Inference drove about 40% of its record $22.6 billion data center revenue said CFO Colette Kress, saying this was “fueled by strong and accelerating demand for generative AI training and inference on the Hopper platform. [Beyond cloud] generative AI has expanded to consumer internet companies, and enterprise, sovereign AI, automotive and healthcare customers, creating multiple multibillion-dollar vertical markets.”
Speaking on a May 22, fiscal Q1 2025 earnings call and taking a question about the extent to which future low product utilisation might slow growth, NVIDIA CEO Jensen Huang said he had no such concerns at all.
As well as strong cloud service provider growth “there's also a long line of generative AI startups, some 15,000-20,000 startups that in all different fields from multimedia all kinds of design tool application – productivity applications, digital biology, the moving of the AV industry to video, so that they can train end-to-end models, to expand the operating domain of self-driving cars. The list is just quite extraordinary. We're racing actually.

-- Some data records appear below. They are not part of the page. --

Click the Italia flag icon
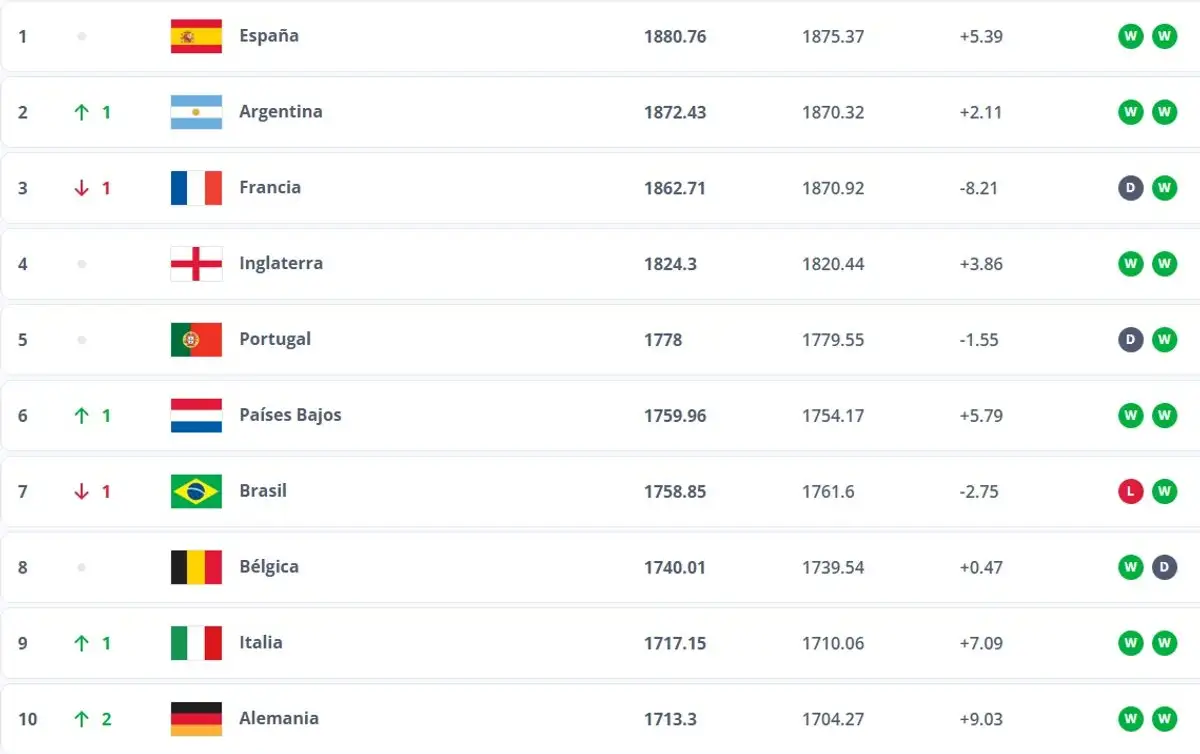Viewport: 1200px width, 754px height. click(196, 643)
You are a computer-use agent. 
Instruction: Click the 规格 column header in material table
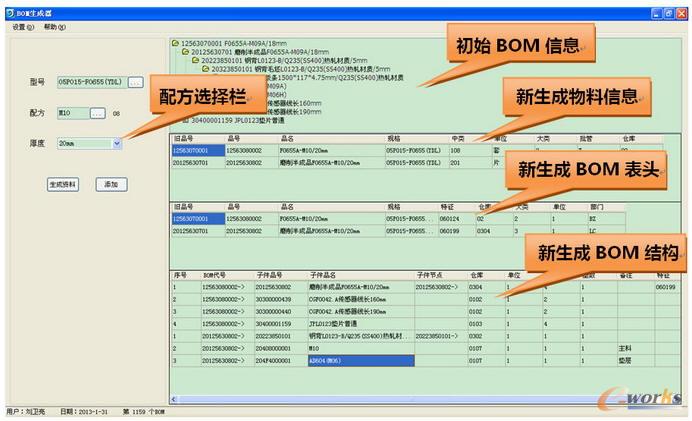395,139
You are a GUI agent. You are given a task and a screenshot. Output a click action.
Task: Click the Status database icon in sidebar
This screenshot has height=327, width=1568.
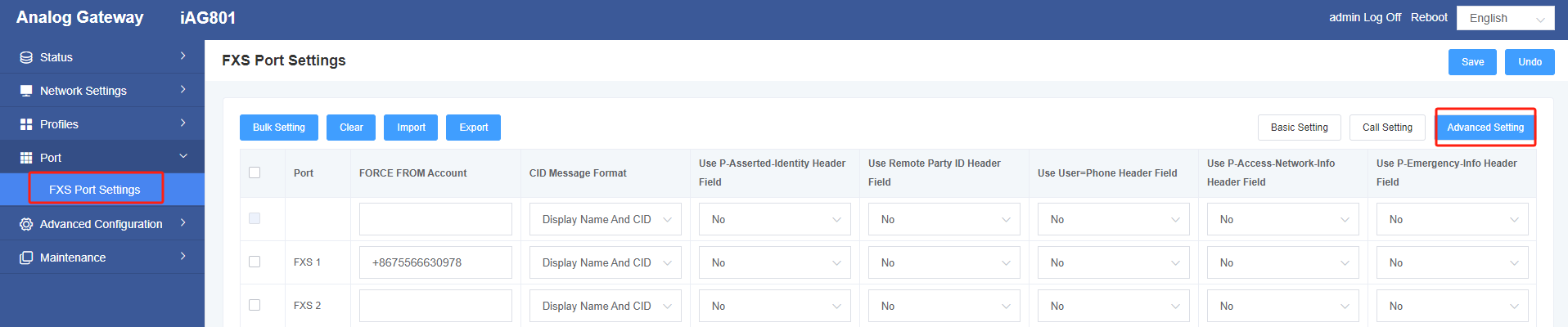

“Customers are putting a lot of pressure on us to deliver the systems… I haven't even mentioned all of the Sovereign AIs…” he added.
NVIDIA’s new Blackwell platform is now “in full production and forms the foundation for trillion-parameter-scale generative AI” added Huang, saying that “we have 100 different computer system configurations that are coming this year for Blackwell… so you're going to see liquid cooled version, air cooled version, x86 visions, Grace versions…”
“Video Transformers, while consuming significantly more computing, are enabling dramatically better autonomous driving capabilities and propelling significant growth for NVIDIA AI infrastructure across the automotive industry. We expect automotive to be our largest enterprise vertical within Data Center this year, driving a multibillion revenue opportunity across on-prem and cloud consumption,” concluded NVIDIA. (Automotive revenue was $329 million for the quarter; up 17% from the previous quarter.)
The company’s new H200 units are currently in production with shipments on track for Q2. They “nearly double” the inference performance of H100. “For example, using Llama 3 with 700 billion parameters, a single NVIDIA HGX H200 server can deliver 24,000 tokens per second, supporting more than 2,400 users at the same time.
“That means for every $1 spent on NVIDIA HGX H200 servers at current prices per token, an API provider serving Llama 3 tokens can generate $7 in revenue over four years,” the company said, encouraging customers to see these investments as potentially hugely revenue-generative.